I'm guessing that this GPU uses an unusual framebuffer layout, and perhaps has to monopolize the VRAM bus a bit more than a typical VGA card to push 8bpp out to the monitor. That could explain the strange cloning of strips of the display, and VRAM read/addressing errors potentially caused by bus conflicts. So it was sort of a hardware problem, just thankfully not a failed hardware problem.

Note that the HT216 appears to have been used in multiple Packard Bell models, so if you've got an old Legend with the same chip in it, this could well be what you need to install.


You've made good observations and experiments to start making some conclusions:

it will switch to 800x600 256 color mode, but then the bottom ~25% of the screen is a clone of the top ~25% (in addition to the snow).

This means that video chip reads wrong location of the RAM. I suspect you do not see it in 640*480 because that location is not used. However it is a good question how VRAM is organized, and requires datasheet for the VDP. What is the video processor installed?

The snow remains static, and will travel along with the window if I drag it again, potentially worsening each time.

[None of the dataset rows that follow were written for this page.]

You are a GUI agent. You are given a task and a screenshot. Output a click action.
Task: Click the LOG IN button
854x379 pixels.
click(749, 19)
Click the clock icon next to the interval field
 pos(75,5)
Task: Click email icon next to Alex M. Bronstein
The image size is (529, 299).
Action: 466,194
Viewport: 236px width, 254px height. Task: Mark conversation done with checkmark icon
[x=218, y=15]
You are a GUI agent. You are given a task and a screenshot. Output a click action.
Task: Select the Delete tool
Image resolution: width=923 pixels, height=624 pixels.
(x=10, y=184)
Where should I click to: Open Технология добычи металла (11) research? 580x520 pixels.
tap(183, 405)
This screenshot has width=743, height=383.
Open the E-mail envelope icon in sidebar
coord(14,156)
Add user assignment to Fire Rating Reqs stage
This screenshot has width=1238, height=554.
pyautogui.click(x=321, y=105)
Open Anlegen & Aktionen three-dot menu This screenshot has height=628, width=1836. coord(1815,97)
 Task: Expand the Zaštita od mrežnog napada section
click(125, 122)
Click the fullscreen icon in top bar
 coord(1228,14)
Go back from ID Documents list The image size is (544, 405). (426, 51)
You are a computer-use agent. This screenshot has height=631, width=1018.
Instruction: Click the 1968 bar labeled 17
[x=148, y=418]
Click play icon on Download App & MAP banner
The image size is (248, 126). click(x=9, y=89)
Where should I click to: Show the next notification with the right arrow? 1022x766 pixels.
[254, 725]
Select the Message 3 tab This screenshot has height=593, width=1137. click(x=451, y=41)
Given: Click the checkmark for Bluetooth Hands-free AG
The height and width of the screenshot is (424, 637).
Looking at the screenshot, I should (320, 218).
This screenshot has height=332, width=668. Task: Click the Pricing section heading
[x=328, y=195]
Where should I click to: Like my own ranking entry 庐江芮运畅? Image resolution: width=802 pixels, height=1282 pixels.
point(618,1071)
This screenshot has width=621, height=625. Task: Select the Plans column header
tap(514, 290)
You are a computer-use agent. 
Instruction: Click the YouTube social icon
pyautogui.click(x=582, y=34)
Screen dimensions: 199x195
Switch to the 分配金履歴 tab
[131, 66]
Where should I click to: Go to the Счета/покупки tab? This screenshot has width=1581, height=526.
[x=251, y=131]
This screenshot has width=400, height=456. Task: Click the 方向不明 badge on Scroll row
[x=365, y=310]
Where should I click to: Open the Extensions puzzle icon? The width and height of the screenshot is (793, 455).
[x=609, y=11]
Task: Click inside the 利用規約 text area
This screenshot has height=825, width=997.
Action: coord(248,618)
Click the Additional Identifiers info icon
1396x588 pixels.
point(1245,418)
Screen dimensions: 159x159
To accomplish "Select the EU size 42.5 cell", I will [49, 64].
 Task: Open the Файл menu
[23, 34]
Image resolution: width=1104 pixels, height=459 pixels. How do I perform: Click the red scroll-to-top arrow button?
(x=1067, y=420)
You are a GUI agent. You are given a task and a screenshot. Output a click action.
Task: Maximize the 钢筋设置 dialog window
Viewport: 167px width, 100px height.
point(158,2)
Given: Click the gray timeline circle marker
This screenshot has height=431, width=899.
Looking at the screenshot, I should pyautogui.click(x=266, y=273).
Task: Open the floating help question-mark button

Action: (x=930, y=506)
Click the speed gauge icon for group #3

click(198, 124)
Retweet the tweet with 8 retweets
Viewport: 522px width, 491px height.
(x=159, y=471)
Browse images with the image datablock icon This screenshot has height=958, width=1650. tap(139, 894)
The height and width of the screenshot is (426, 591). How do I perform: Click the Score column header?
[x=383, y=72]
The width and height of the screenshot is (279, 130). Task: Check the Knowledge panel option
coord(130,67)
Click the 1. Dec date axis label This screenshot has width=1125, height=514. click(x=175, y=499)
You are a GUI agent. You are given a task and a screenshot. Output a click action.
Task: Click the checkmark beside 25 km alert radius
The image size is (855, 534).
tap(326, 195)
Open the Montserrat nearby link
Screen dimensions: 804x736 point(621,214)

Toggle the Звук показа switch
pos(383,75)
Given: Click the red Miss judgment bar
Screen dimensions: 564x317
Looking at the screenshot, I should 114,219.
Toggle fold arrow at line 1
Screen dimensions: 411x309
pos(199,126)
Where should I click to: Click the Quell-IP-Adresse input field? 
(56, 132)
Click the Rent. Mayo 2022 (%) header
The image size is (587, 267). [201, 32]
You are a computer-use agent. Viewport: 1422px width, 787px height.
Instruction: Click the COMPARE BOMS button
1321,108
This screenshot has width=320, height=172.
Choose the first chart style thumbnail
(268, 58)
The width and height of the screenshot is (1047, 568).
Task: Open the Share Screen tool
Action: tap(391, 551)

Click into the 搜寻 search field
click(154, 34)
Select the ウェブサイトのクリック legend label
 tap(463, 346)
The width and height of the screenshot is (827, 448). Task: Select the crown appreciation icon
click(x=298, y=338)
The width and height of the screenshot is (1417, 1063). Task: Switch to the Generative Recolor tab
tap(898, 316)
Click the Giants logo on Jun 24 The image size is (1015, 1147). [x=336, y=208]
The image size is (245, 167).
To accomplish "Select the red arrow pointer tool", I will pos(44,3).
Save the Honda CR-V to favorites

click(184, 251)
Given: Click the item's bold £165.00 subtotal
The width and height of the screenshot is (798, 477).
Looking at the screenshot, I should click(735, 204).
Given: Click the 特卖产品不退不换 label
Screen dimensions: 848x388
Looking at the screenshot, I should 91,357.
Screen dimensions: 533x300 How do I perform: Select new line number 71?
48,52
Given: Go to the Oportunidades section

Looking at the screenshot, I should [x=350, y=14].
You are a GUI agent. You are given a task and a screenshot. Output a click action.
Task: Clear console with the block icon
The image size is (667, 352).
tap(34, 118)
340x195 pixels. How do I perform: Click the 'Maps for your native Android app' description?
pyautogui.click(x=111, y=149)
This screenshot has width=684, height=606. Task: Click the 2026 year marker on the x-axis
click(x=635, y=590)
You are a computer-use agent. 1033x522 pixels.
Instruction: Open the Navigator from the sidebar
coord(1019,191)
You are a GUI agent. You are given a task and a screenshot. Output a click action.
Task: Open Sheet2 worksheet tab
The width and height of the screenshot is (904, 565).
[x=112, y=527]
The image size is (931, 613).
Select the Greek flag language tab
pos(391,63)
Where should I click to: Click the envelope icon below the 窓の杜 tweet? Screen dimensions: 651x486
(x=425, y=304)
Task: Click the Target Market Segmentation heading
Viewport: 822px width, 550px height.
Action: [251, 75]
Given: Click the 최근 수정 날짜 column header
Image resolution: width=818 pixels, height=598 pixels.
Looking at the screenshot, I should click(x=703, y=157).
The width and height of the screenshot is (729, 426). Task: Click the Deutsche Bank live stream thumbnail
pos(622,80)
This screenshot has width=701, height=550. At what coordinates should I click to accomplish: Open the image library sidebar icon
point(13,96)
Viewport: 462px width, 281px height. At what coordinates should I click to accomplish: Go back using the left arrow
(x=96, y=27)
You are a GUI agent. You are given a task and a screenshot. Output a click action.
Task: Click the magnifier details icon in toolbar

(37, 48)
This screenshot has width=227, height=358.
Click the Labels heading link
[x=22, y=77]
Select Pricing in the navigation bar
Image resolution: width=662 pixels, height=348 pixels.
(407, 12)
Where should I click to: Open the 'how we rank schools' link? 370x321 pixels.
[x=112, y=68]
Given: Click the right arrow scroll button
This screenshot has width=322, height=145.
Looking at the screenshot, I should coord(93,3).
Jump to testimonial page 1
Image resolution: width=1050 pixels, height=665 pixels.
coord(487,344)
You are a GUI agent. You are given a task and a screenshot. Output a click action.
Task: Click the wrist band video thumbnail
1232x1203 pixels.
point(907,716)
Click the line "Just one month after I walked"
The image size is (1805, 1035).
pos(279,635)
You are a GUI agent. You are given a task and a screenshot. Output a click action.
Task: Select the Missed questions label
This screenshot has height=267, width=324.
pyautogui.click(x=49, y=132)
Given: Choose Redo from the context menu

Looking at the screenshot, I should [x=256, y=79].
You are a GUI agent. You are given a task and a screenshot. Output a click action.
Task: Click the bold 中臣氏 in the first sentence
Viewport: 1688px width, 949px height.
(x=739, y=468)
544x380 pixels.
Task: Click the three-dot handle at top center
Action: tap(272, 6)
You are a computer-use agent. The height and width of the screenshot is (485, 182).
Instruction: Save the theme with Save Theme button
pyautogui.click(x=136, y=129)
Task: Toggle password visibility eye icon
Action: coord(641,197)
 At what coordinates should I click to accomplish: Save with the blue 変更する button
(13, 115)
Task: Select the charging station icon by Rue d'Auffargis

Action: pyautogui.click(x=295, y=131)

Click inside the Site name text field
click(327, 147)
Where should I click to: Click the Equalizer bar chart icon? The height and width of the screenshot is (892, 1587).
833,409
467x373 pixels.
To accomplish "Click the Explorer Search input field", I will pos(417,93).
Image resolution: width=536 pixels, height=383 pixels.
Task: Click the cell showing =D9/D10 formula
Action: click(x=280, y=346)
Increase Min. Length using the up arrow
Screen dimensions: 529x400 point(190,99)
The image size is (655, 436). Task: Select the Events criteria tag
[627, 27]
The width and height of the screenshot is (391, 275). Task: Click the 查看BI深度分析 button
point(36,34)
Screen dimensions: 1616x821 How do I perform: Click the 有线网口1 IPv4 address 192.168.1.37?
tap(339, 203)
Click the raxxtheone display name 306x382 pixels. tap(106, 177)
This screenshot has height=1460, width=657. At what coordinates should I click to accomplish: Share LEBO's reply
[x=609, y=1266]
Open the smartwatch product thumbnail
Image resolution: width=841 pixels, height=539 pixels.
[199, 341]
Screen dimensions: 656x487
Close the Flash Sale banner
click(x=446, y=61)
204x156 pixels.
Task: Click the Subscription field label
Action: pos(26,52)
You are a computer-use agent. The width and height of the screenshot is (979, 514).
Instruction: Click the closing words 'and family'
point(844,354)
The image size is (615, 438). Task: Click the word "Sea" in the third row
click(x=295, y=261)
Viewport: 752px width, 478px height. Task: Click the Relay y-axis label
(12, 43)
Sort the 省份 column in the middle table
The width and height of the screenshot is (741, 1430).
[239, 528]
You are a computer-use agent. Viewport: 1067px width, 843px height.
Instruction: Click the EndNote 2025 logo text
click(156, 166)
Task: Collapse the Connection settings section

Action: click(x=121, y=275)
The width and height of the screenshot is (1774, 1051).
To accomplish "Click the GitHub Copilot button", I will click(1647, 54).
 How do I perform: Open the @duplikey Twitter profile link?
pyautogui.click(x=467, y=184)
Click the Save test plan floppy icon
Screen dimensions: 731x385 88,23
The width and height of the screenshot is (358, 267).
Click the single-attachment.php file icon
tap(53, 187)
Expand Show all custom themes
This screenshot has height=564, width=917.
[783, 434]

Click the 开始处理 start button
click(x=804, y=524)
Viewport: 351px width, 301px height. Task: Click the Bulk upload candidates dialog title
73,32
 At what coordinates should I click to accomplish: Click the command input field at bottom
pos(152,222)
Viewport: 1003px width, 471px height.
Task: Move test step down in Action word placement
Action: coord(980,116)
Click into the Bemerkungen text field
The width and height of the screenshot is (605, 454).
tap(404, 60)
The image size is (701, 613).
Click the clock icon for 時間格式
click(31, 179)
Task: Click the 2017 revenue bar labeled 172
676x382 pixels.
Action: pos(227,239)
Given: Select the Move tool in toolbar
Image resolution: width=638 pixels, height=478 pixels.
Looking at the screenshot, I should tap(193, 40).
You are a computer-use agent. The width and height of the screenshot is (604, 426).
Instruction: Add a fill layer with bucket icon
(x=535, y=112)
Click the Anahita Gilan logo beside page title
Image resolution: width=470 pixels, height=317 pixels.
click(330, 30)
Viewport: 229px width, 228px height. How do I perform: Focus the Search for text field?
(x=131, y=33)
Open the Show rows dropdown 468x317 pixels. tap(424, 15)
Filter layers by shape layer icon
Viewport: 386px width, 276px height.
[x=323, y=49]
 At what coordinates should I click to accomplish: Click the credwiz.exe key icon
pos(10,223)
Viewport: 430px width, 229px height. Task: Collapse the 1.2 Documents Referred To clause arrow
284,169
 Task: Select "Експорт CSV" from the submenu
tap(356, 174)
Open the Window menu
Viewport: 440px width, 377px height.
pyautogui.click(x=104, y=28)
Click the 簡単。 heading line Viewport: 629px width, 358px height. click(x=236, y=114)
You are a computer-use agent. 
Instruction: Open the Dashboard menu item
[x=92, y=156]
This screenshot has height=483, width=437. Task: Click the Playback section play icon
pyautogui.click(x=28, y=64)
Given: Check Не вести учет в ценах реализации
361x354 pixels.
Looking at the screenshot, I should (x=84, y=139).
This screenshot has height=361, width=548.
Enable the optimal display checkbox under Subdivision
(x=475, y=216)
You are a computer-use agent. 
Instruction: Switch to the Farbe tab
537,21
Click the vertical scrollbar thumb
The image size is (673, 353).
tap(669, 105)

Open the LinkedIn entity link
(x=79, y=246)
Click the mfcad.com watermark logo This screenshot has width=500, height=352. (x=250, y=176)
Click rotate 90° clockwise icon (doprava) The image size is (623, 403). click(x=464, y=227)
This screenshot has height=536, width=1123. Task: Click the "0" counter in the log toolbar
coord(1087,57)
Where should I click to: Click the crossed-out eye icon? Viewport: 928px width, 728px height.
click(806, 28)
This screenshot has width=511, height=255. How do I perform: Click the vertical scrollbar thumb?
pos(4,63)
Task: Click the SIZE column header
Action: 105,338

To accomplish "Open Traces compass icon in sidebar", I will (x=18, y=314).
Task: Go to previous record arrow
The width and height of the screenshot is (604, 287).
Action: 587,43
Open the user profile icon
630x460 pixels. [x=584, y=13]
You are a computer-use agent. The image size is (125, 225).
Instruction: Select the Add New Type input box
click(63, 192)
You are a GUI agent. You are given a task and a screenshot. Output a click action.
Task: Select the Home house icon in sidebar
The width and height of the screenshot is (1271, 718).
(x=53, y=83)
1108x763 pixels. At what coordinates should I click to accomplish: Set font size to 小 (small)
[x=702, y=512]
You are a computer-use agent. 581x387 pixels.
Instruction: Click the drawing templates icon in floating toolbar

Shot is good enough to see that colors are not arbitrary, but dots are kind "out of context" - they must be in some location of the screen, but they appear in wrong place. It means that VDP reads from wrong VRAM location, and, per my educated guess, when you drag windows driver uses hardware acceleration to move the screen area, which uses boosted clock (I am speculating here).

As you say they are worsening each time it means not that VDP only reads data wrongly, it performs read-modify-write wrongly when running hardware acceleration.

I would love if this issue can be solved by the replacing caps and marginal power problem.

The first thing you must do is taking magnifier and look at the chip pins looking for cold joints or any defects related to conducting or non-conduct. In addition you can perform simple test - if you can run PC in disassembled shape try slightly pressing on chips - VRAM and VDP (probably other interface chips) dragging windows to see if action affects quality of operation.

Actually issue in 800*600 mode shows either broken component (issue in its logic of operation), or bad contact (or other way around - good contact when it should not be there - e.g. shortage of address lines to power supply rail through some resistance).

But at the end it may happen that problem is wrong driver :) or its settings. Dig into driver settings, control panel (or how it was called in Win 3.11), and of course BIOS.

  • 1
    Yes, it's Control Panel in Windows 3.1; it even says so right in OP's screenshot :)
    – user
    Sep 18, 2018 at 15:35
  • To rule out the driver/windows issue I thought to propose running some DOS game, but I fail to suggest any at 800*600 256 colors. All come to mind are 320*200 (e.g. DOOM, Dune etc). While writing this I actually asked myself a question - does this machine really support 800*600 properly??? I am having issues finding specifications for it.
    – Anonymous
    Sep 18, 2018 at 15:50
  • Fractint is a good way to test various video modes in DOS. As far as games go, Duke Nukem 3D supports quite a few SVGA modes. Sep 18, 2018 at 15:58
  • All excellent observations, thanks. I'll experiment with chip pressure, and see if I can find a good magnifying glass. The GPU (if you can even call it that) is a Headland Technologies chip. Don't have the model number in front of me. And yes, it does do 800x600 if I leave it in 16-color mode. No problems there. It's the 256-color modes failing. I think Warcraft II runs at 640x480 256 colors, so that might be a good test. Don't know if it does VRAM reads for map scrolling, though. Oh, and it was Windows Setup, not Control Panel. Didn't have the Display control panel yet in 3.1. ;)
    – db2
    Sep 18, 2018 at 16:47
  • Regarding games with high res display modes, SimCity 2000 is one that I recall having a good set of options.